→ Exercise
Collect every line of the records below that contains the word "computer".

===

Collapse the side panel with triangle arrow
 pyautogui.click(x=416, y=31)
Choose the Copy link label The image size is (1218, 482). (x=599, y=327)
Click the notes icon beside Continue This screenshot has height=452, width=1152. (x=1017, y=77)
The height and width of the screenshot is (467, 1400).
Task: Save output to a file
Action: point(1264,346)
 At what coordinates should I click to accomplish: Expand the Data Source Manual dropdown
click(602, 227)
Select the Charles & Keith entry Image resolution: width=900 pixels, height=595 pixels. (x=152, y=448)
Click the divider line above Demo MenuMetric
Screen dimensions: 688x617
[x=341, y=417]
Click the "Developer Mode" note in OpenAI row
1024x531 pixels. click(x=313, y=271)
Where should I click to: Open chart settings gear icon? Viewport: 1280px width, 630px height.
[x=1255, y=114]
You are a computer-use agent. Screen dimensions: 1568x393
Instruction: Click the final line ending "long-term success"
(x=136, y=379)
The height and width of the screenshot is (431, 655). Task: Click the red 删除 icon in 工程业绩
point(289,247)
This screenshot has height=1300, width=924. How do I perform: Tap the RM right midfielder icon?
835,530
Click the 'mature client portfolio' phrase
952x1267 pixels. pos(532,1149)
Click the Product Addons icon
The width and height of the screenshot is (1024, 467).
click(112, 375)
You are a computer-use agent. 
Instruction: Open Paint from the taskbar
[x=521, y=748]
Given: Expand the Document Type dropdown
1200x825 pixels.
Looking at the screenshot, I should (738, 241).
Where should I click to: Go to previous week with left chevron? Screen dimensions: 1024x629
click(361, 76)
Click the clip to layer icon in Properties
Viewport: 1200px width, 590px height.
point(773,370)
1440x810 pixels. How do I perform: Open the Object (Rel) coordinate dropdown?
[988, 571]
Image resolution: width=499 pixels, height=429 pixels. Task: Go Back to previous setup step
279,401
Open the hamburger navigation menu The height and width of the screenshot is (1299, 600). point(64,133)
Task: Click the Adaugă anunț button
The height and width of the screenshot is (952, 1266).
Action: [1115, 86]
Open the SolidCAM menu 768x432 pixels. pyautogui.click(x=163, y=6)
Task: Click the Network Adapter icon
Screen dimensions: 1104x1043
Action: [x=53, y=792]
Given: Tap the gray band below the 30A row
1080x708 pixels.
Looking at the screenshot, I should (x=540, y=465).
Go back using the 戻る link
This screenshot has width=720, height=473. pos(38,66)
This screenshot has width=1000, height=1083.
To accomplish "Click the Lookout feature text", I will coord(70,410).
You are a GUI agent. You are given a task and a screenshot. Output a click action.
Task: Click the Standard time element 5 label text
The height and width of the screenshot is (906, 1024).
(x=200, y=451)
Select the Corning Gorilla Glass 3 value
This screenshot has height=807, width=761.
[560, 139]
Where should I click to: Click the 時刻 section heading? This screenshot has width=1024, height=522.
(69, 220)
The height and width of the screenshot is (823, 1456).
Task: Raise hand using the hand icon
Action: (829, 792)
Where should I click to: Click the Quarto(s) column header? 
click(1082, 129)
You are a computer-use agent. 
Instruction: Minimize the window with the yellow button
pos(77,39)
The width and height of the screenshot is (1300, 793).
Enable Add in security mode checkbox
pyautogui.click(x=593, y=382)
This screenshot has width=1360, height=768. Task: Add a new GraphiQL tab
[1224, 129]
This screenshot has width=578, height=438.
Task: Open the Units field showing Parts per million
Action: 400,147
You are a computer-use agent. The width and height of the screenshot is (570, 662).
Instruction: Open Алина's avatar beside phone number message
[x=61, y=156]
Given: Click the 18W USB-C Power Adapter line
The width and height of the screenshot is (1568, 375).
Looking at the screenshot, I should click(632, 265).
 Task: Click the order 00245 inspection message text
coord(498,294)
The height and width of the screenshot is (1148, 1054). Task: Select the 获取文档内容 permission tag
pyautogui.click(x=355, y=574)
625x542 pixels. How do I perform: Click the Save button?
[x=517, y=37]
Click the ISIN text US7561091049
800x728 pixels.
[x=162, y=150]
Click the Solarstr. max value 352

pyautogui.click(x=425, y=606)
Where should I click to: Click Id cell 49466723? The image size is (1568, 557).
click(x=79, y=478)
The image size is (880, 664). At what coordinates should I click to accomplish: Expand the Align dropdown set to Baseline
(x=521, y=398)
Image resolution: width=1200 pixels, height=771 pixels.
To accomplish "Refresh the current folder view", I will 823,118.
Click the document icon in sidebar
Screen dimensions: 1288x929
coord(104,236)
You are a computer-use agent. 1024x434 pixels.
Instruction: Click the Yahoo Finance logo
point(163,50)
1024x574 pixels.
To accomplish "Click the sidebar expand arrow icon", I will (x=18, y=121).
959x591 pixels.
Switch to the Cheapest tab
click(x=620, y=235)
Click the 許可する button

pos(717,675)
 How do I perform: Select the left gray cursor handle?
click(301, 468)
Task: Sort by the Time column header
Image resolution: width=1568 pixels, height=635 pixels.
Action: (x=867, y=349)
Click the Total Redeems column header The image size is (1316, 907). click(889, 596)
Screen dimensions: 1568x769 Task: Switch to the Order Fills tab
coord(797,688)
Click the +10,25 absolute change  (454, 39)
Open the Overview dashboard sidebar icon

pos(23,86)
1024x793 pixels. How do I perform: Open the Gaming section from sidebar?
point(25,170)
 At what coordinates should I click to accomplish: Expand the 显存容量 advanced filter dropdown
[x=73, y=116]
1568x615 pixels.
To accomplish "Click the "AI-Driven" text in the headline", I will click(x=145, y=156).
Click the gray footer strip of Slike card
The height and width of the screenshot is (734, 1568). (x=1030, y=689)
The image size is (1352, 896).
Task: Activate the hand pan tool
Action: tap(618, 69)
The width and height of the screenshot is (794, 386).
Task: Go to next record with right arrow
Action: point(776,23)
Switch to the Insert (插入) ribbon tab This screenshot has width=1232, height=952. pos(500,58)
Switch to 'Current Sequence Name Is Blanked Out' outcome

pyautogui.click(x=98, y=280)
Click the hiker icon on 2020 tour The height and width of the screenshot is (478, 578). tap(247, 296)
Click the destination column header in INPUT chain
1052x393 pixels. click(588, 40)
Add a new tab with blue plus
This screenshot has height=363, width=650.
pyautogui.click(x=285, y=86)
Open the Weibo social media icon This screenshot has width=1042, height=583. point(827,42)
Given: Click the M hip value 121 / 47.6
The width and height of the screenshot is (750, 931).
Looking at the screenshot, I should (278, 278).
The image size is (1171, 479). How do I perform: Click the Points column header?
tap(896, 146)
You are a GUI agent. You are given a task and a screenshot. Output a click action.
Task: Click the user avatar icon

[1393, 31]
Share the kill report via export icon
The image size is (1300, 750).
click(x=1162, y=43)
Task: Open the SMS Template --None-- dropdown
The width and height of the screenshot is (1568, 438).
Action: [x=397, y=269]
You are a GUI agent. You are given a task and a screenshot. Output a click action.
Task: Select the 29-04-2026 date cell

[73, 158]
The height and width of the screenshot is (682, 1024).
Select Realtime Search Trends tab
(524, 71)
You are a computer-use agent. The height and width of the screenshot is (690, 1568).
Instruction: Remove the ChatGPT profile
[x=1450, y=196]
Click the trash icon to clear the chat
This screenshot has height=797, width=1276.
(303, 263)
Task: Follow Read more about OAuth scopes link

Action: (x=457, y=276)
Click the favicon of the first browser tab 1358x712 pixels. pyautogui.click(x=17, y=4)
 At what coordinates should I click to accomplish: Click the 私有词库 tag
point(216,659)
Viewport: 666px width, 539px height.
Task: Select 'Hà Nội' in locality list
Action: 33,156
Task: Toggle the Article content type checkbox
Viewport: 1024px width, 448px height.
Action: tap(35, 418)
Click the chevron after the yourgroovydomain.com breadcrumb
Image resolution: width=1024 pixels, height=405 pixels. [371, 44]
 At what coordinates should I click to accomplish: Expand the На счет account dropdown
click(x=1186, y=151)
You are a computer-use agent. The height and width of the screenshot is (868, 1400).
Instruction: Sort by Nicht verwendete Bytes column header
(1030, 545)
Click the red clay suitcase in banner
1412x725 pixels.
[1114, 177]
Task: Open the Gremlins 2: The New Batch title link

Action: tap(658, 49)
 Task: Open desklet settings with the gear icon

===

→ Answer box
You are a computer-use agent. Screen dimensions: 1568x393
You are a computer-use agent. 
You are a computer-use agent. 
You are a computer-use agent. The width and height of the screenshot is (570, 662).
You are a computer-use agent. 1024x434 pixels.
You are a computer-use agent. The height and width of the screenshot is (690, 1568).
You are a computer-use agent. The height and width of the screenshot is (868, 1400).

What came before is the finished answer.